Records
/---
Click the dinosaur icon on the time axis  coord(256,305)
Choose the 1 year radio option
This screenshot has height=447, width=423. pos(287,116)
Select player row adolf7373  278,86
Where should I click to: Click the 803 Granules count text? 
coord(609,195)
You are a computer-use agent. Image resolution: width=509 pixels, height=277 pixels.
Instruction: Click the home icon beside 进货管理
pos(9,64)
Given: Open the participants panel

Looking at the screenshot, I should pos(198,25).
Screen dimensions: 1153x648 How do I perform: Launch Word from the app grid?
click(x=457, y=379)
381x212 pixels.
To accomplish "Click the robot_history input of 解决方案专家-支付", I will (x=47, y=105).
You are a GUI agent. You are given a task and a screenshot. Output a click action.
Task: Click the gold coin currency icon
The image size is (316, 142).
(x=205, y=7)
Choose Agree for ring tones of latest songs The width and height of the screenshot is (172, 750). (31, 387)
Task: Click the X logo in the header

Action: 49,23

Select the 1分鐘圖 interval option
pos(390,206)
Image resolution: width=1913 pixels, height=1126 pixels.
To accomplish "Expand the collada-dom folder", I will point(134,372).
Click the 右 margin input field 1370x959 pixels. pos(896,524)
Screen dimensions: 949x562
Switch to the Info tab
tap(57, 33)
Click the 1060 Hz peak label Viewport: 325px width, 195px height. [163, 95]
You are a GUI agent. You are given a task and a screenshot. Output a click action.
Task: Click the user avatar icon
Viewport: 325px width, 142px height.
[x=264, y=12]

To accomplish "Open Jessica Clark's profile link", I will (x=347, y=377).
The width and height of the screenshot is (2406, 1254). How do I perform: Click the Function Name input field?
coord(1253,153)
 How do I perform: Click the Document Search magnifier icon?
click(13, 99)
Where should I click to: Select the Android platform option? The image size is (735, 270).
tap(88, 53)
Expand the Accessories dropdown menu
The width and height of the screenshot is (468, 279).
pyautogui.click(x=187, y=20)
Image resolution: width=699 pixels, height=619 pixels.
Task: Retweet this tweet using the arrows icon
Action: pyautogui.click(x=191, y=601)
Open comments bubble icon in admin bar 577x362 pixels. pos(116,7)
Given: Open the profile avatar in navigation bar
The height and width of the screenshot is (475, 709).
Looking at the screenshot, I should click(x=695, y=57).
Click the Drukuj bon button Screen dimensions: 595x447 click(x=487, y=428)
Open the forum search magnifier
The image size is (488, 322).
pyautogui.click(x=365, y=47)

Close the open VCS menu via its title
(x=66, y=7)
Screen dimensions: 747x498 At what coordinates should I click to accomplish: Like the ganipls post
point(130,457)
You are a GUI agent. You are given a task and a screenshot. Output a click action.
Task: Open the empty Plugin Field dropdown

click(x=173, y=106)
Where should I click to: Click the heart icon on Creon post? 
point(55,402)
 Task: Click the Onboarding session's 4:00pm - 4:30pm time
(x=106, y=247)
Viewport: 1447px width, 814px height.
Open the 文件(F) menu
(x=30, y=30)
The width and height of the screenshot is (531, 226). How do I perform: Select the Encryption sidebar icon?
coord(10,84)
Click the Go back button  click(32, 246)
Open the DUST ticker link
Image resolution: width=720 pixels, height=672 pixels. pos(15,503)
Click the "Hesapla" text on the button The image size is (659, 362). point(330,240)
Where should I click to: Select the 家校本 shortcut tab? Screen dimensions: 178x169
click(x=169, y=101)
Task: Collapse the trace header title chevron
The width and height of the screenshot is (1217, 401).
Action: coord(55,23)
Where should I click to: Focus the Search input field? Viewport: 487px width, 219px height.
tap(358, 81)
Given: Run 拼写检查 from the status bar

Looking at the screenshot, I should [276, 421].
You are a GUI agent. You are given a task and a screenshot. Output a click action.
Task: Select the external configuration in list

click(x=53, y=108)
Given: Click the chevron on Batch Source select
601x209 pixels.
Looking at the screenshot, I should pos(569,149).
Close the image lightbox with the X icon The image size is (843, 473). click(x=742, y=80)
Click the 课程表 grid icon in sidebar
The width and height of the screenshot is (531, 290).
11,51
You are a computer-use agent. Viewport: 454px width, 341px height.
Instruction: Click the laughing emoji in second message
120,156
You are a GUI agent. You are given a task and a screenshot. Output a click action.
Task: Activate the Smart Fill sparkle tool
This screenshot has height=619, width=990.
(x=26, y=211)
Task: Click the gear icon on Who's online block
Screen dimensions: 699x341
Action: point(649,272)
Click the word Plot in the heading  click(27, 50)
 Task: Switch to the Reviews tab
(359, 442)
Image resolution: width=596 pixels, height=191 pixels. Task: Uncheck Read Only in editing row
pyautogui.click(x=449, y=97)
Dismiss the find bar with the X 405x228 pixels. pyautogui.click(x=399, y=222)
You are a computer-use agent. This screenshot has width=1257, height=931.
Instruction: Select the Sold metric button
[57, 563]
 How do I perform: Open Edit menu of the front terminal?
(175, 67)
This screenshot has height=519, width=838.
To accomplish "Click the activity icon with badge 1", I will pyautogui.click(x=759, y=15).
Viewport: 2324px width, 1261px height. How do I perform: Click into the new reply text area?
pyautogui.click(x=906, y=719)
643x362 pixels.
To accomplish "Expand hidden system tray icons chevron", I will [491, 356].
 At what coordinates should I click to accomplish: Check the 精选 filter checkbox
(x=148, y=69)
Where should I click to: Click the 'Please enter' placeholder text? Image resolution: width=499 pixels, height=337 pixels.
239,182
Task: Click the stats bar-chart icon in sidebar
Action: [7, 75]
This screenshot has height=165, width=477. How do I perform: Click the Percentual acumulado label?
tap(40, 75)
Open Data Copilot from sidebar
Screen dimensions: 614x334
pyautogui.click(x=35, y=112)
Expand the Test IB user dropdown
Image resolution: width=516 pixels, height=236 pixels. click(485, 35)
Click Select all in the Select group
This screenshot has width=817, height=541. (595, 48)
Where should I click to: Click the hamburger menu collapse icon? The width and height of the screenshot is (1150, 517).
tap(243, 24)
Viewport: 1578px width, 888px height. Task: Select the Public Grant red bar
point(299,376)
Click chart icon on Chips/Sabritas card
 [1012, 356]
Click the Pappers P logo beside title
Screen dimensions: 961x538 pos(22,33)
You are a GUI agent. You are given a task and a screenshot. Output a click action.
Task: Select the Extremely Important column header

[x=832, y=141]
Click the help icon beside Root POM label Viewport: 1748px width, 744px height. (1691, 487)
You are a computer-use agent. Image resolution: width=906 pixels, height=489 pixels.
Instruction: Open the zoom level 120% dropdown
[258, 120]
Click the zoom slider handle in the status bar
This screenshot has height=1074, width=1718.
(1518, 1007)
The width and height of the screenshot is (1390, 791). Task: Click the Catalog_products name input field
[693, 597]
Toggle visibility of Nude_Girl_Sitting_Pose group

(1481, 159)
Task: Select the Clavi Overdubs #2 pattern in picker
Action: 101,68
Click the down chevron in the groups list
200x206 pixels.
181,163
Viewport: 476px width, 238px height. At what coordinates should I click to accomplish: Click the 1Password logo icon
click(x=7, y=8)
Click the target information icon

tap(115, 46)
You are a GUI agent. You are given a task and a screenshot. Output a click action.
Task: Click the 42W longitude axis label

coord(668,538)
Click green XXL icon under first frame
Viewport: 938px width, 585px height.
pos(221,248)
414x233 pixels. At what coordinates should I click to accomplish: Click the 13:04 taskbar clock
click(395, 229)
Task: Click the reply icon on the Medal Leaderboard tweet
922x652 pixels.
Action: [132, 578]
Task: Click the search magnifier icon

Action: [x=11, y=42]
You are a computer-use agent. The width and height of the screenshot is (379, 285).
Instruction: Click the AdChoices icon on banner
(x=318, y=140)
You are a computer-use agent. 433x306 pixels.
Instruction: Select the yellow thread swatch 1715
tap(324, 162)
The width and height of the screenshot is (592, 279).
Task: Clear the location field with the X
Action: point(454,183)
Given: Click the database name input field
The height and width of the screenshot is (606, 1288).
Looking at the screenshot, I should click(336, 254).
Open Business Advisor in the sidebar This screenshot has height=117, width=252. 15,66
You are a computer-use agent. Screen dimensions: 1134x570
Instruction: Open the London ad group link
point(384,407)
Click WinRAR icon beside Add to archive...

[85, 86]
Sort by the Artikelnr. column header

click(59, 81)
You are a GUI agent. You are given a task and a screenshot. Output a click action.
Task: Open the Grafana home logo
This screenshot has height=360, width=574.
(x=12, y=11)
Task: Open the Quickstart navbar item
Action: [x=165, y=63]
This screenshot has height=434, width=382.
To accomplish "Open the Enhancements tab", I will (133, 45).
\---
What is asked: Please repeat the records starting with the line that contains "Task: Click the Onboarding" and going on through the line that contains "Action: point(649,272)", changing "Go back" to "Return" and leaving everything else as it is.

Exercise solution:
 Task: Click the Onboarding session's 4:00pm - 4:30pm time
(x=106, y=247)
Viewport: 1447px width, 814px height.
Open the 文件(F) menu
(x=30, y=30)
The width and height of the screenshot is (531, 226). How do I perform: Select the Encryption sidebar icon?
coord(10,84)
Click the Return button  click(32, 246)
Open the DUST ticker link
Image resolution: width=720 pixels, height=672 pixels. pos(15,503)
Click the "Hesapla" text on the button The image size is (659, 362). point(330,240)
Where should I click to: Select the 家校本 shortcut tab? Screen dimensions: 178x169
click(x=169, y=101)
Task: Collapse the trace header title chevron
The width and height of the screenshot is (1217, 401).
Action: coord(55,23)
Where should I click to: Focus the Search input field? Viewport: 487px width, 219px height.
tap(358, 81)
Given: Run 拼写检查 from the status bar

Looking at the screenshot, I should [276, 421].
You are a GUI agent. You are given a task and a screenshot. Output a click action.
Task: Select the external configuration in list

click(x=53, y=108)
Given: Click the chevron on Batch Source select
601x209 pixels.
Looking at the screenshot, I should pos(569,149).
Close the image lightbox with the X icon The image size is (843, 473). click(x=742, y=80)
Click the 课程表 grid icon in sidebar
The width and height of the screenshot is (531, 290).
11,51
You are a computer-use agent. Viewport: 454px width, 341px height.
Instruction: Click the laughing emoji in second message
120,156
You are a GUI agent. You are given a task and a screenshot. Output a click action.
Task: Activate the Smart Fill sparkle tool
This screenshot has height=619, width=990.
(x=26, y=211)
Task: Click the gear icon on Who's online block
Screen dimensions: 699x341
Action: point(649,272)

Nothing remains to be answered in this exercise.